Return the entries below word for word, starting at the line that contains "Click the yellow comment bubble icon" and ending at the line that contains "tap(357, 21)", with both of those lines included and the pictures left out.

[Raw entries]
********************

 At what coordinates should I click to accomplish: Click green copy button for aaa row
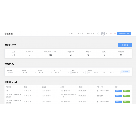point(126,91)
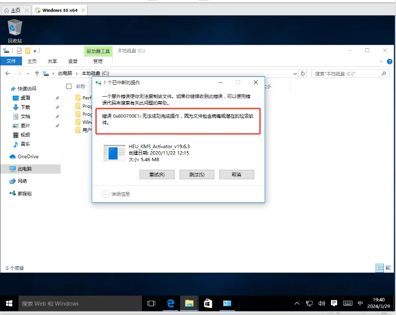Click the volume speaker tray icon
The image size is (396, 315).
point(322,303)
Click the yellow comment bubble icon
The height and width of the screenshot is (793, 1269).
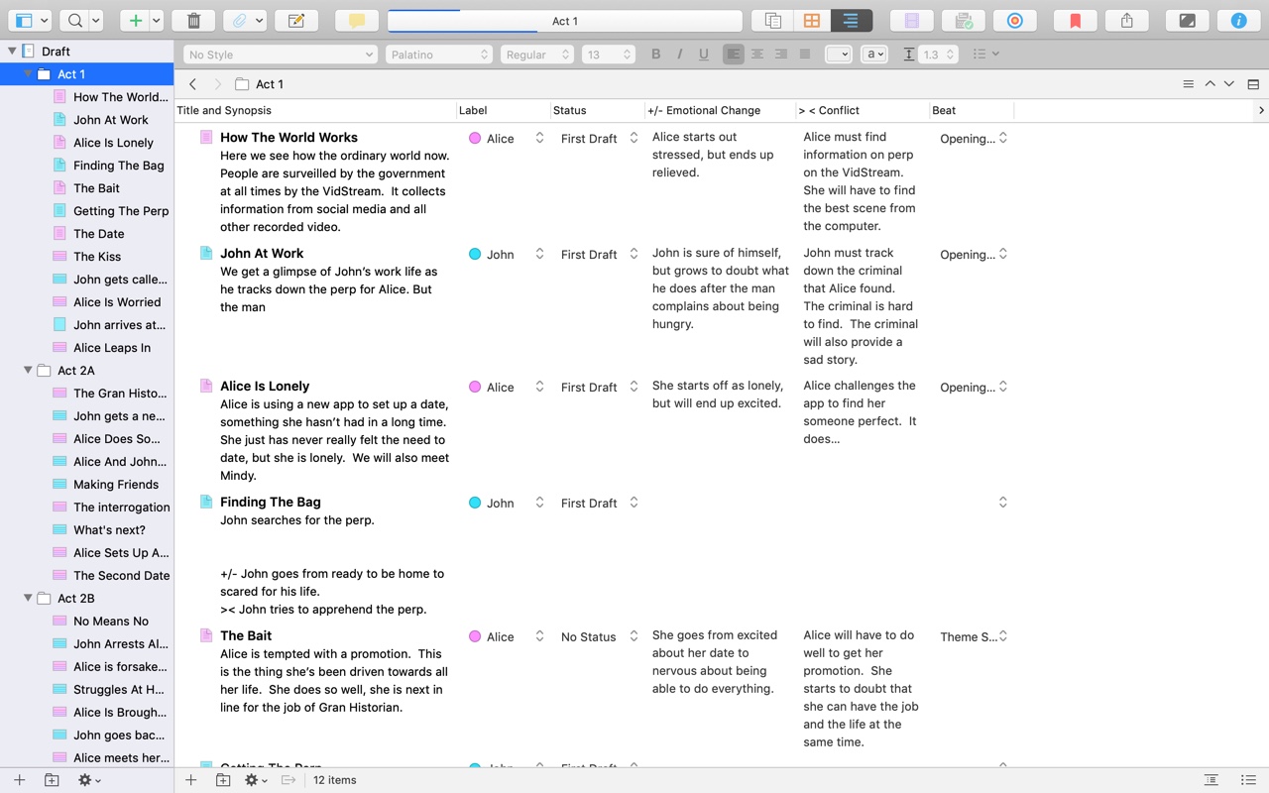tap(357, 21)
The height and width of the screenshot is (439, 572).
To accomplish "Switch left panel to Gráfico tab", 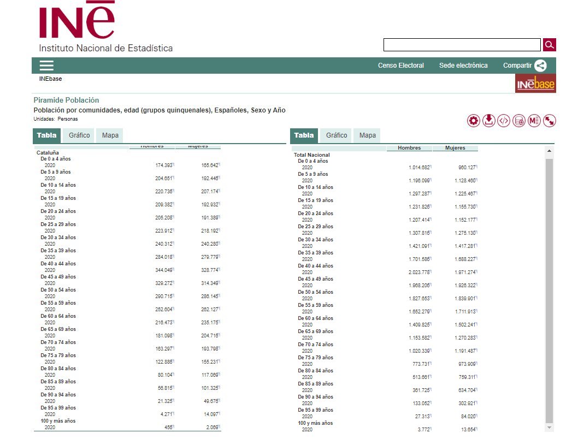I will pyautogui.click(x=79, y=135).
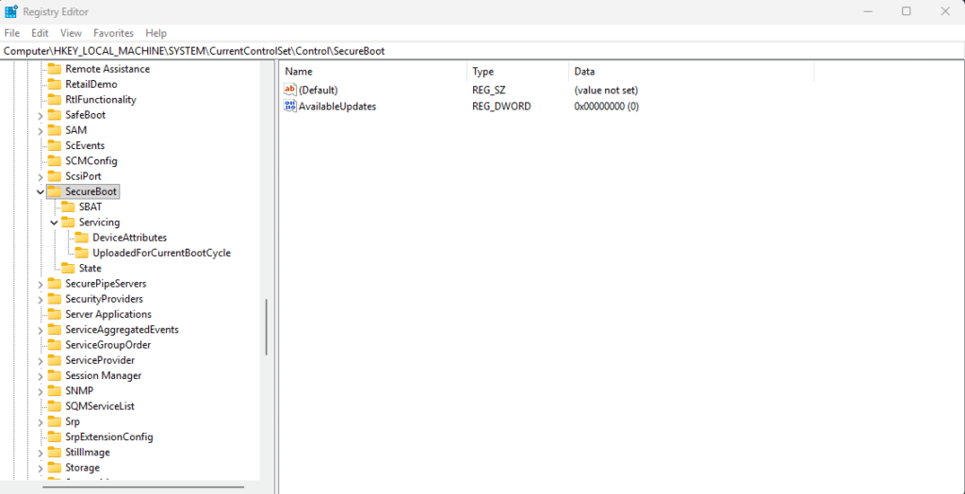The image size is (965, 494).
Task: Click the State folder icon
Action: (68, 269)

********************

Answer to the task -
Click the yellow comment bubble icon
The height and width of the screenshot is (793, 1269).
tap(357, 21)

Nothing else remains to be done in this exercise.